The U.S. Supreme Court yesterday issued its decision regarding legal challenges to President Obama’s 2010 Patient Protection and and Affordable Care Act.
The court ruled 5 to 4 to uphold virtually the entire law with some limits placed on the expansion of Medicaid. Chief Justice John G. Roberts Jr., in the deciding vote, joined the Supreme Court’s liberals agreeing that the requirement for nearly all Americans to secure insurance is permissible under Congress’s taxing authority. The court’s decision keeps in place one of the most sweeping pieces of domestic policy legislation in a generation that could extend coverage to as much as 32 million uninsured Americans when most of the law is set to take place in 2014.
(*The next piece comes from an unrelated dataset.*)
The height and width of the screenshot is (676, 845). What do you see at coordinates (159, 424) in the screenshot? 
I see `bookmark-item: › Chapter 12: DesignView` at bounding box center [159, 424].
The Democratic-controlled House and Senate passed the law without a single Republican vote in March 2010. The legal battles over the health-care legislation began almost immediately after President Obama signed it into law and dozens of lawsuits were filed nationwide to challenge the law. The Supreme Court agreed to hear a suit brought by twenty-six states as well as a challenge by the National Federation of Independent Business. These lawsuits culminated in three days of oral arguments before the Supreme Court in March.
At the core of the legislation is the mandate that Americans obtain health insurance by 2014 or face a tax penalty. Those opposed to the law argued that Congress overreached its authority to regulate interstate commerce and impose taxes when it approved the insurance mandate and was thus unconstitutional. States also challenged an expansion of Medicaid.
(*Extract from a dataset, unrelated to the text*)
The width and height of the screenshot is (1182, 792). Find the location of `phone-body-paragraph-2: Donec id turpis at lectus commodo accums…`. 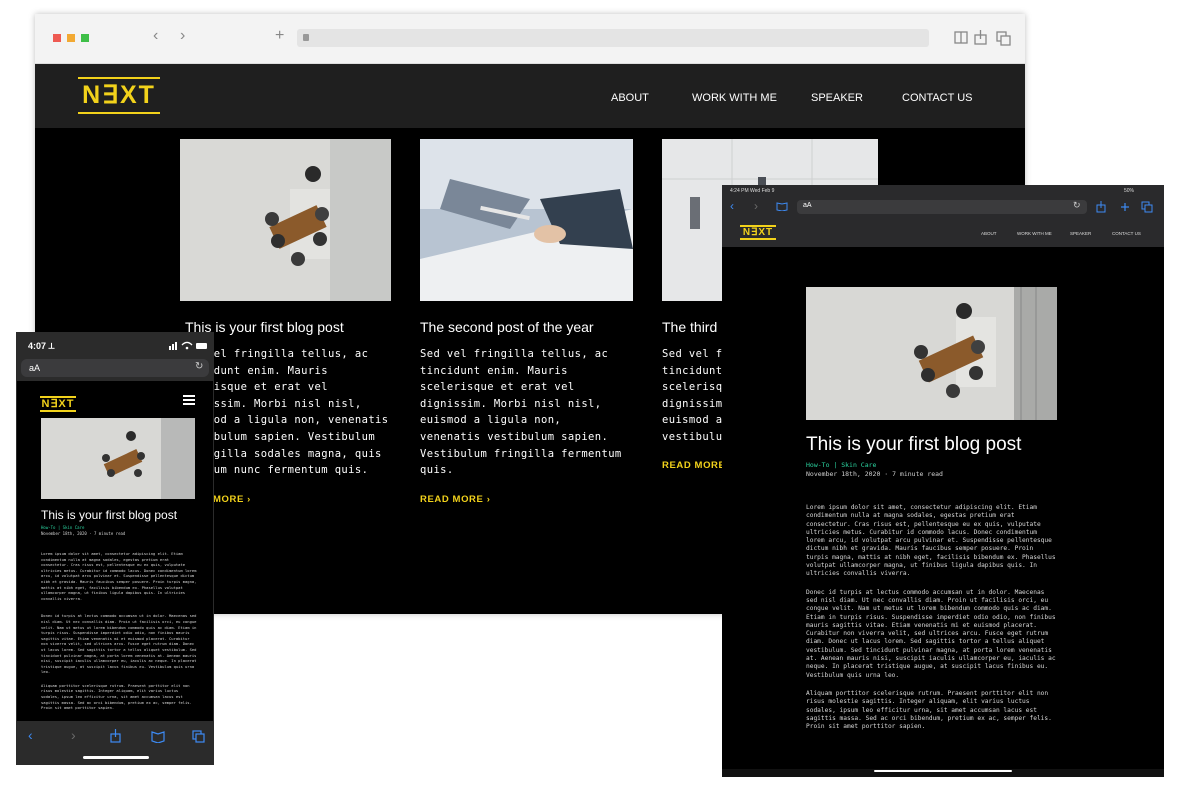

phone-body-paragraph-2: Donec id turpis at lectus commodo accums… is located at coordinates (119, 644).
The court rejected the argument of the Obama administration that the individual mandate is constitutional under the commerce clause of the Constitution. Roberts, who wrote the majority opinion, was joined by the court’s four liberal justices–Ruth Bader Ginsburg, Stephen G. Breyer, Sonia Sotomayor, and Elana Kagan. Roberts upheld the provision on the administration’s secondary, fallback argument that the penalty for refusing to buy health coverage amounts to a tax and thus is permitted.
Roberts summed up the decision: “The federal government does not have the power to order people to buy health insurance,” he wrote. “The federal government does have the power to impose a tax on those without health insurance.” The law “is therefore constitutional because it can reasonably be read as a a tax.” Roberts appeared to set limits on the size of the tax. “The payment is not so high that there is really no choice but to buy health insurance, he wrote. “The mandate need not be read to declare that failing to purchase health insurance is unlawful…beyond requiring a payment to the IRS.” Roberts legal reasoning was unanticipated by almost all following the political and legal debate.ec
Justice Anthony M. Kennedy said the law is an affront to individual liberty and should have been rejected in its entirety. “The values that should have determined our course today are caution, minimalism, and the understanding that the federal government is one of limited powers,” he said, speaking for Justices Antonin Scalia, Clarence Thomas, and Samuel A. Alito Jr. “The court’s ruling undermines those values in every turn.”
The court’s ruling did limit the expansion of Medicaid to cover more poor and disabled people. The program is a joint federal-state effort, and the court said the law’s requirement that states rapidly extend coverage to new beneficiaries or loose existing federal payments was unduly coercive.
Roberts said Congress crossed a line in threatening states with the loss of existing funding if they did not comply with the new requirements even if the federal government for now was footing the bill. He said Congress may offer money to entice the states, but may not withdraw funding as a threat. “What Congress is not free to do is to penalize states that choose not to participate in that new program by taking away their existing Medicaid funding.” The court left intact provisions that require insurers to cover people with pre-existing condidtions, keep adult children on their parents’ health plans until age 26, and remove lifetime caps form policies.
House Majority Leader Eric Cantor (R-VA) has announced that the Republican-controlled chamber would vote again July 11 to repeal the law upheld by the court. However, whatever repeal efforts House Republicans make will clearly die in the Senate, where Democrats have control, and President Obama has the ability to veto such a bill if it somehow passed in both the House and Senate. Therefore, the health care act will be a pivotal issue in the upcoming presidential election. “What the court did not do on its last day in session, I will do on my first day as president,” Mike Romney, the presumptive GOP nominee said. However, if elected, Romney would still need the help of Congress, including a Senate in Democratic hands. Because it is a tax provision, Senate passage requires 51 votes, rather than the usual 60 super majority.
An Associated Press Poll taken before the Supreme Court vote showed that 47 percent of respondents opposed the health-care law and 33 percent supported it, with only 21 percent of political independents backing the measure. The survey of 1,007 adults, taken June 14-18, had a margin of error of plus or minus 4 percentage points.